Angela Godfrey, age 26, and her daughter Sara Kambua, age 5, wait in the health clinic in Mukuru, Kenya, February 5, 2018.

Stories of Typhoid: Sara’s Typhoid Test

Angela Godfrey and her daughter Sara Kambua wait in the health clinic in Mukuru, Kenya. February 5, 2018.  

It was a Monday in February 2018 when three-year-old Sara had her first typhoid test. On the previous Friday, Sara came home from school with a high fever and a stomachache. During the weekend, Sara’s mother Angela had taken her to a small pharmacy near their home where Sara had been diagnosed with and started treatment for malaria. But her fever persisted. By Monday, with no improvement in sight, Angela decided it was time to visit the clinic in Mukuru, Kenya.

“There are other clinics that are closer to my house,” said Angela, “but here they give good services.” The clinic was a thirty-minute bus ride, followed by an hour walk through the informal settlement of Mukuru, but Angela was determined that Sara receive good treatment. Sara had completed her childhood immunizations at the clinic, but the routine immunization schedule in Kenya does not include typhoid vaccines.

Angela knew the symptoms of typhoid could be similar to those of malaria: stomach problems, a fever, and maybe a headache. She had heard that it was possible to become infected with typhoid from untreated water. Angela always purchased drinking water and even took a second precaution by using liquid chlorine drops to treat it. “We buy the drinking water from a vendor, and that is the one that we treat. Everyone drinks the treated water,” she said. “The water that comes from the tap is too salty,” she added, “We use it for washing clothes and dishes, for bathing, and even cooking, but not drinking.”

Once Angela and Sara arrived at the clinic, Sara was given a small cup of pink liquid from the pharmacy; it was paracetamol to reduce Sara’s fever. Next, Angela and Sara walked to the lab so Sara could give blood and stool samples to be tested for typhoid and malaria. After an hour, the malaria test came back negative.

Angela holds her daughter Sara as blood is taken at the health clinic in Mukuru, Kenya.

Since the typhoid blood test results take longer, Angela and Sara returned home, knowing they would receive a follow-up call from the clinic with Sara’s test results. Traveling to and from the clinic and waiting for test results took a full day of Angela’s and Sara’s time. Angela, who usually sells secondhand shoes, had run out of stock during the weekend. Now she would have to wait until Sara was feeling better before she could replenish her supply and begin selling again. With test results not likely for another 5 days, Angela worried about missing additional days of work. All she could do in the meantime was take care of Sara and hope for accurate test results and eventually treatment to provide some relief.

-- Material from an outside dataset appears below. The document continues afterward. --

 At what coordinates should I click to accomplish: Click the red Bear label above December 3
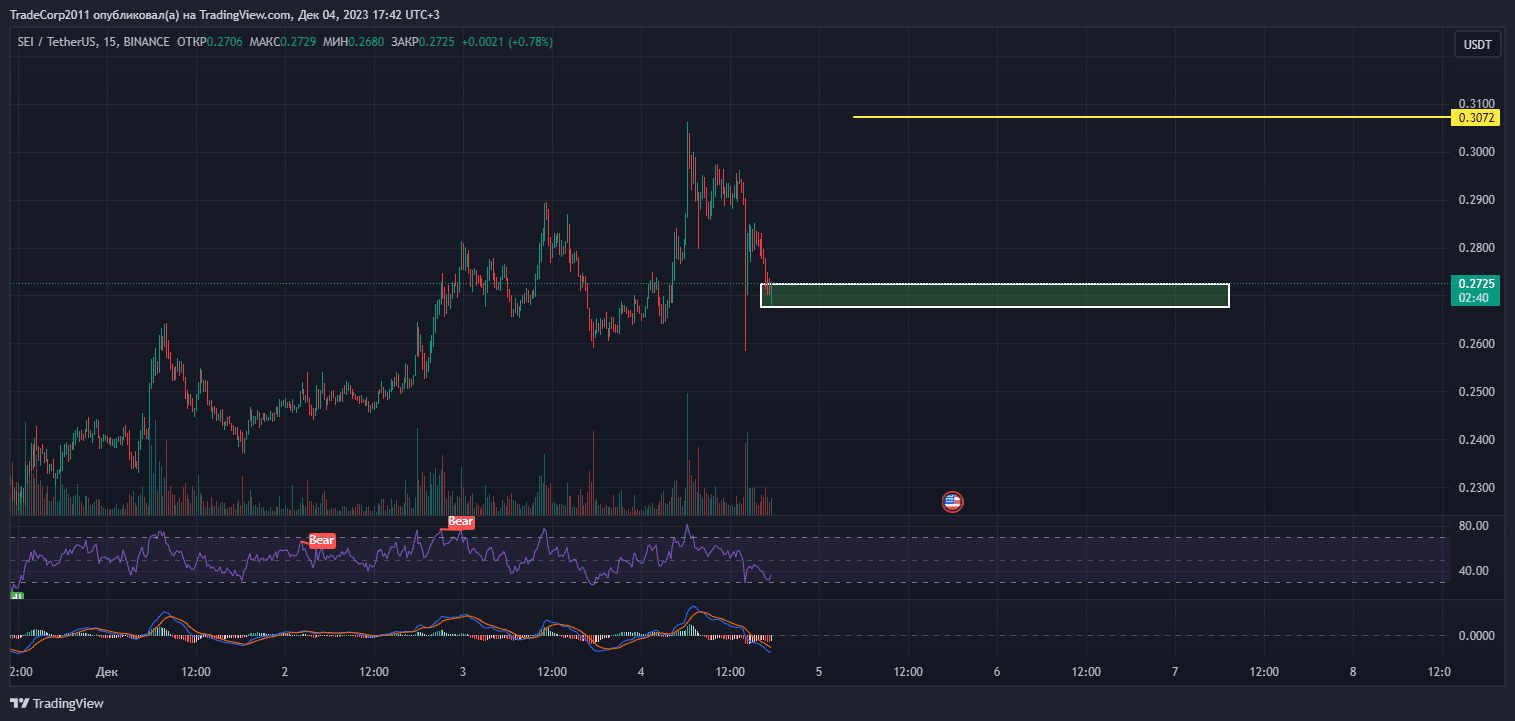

Angela’s situation highlights the need for rapid, low-cost, and easily-scalable diagnostics so that families, like Sara’s, can make informed, timely decisions for treatment.

Sara and Angela’s story is too common for families when a child falls ill with typhoid. Typhoid is a serious and sometimes fatal disease that causes fever, fatigue, headache, abdominal pain, diarrhea, or constipation.

Angela Godfrey, age 26, holds her daughter Sara Kambua, age 5, at the health clinic in Mukuru, Kenya, February 5, 2018.
Angela holds her daughter Sara at the health clinic in Mukuru, Kenya.

Because typhoid symptoms are common to many illnesses, misdiagnosis is common, and receiving an accurate typhoid test and appropriate antibiotics can be a prolonged process. Recent estimates suggest that there are nearly 9 million cases and more than 110,000 deaths due to typhoid worldwide each year. When a child falls sick with typhoid, caregivers often bear the burden of transport expenses, medical costs, and time away from work and caring for other children.

Just a few months before Sara contracted typhoid, in December 2017, the World Health Organization prequalified a new typhoid conjugate vaccine (TCV) which offers long-lasting protection and can be given to children as young as 6 months of age. In December 2020, a second TCV received WHO prequalification as well.  Introducing TCVs is a proven way to protect children and their families against typhoid, especially in a typhoid-endemic country such as Kenya, where more than 97,000 cases of typhoid are diagnosed every year. With the worrying rise in drug-resistant typhoid, plus the potential for more extreme weather events due to climate change, TCV introduction is a way to ensure that communities are protected from the health and economic impact of typhoid.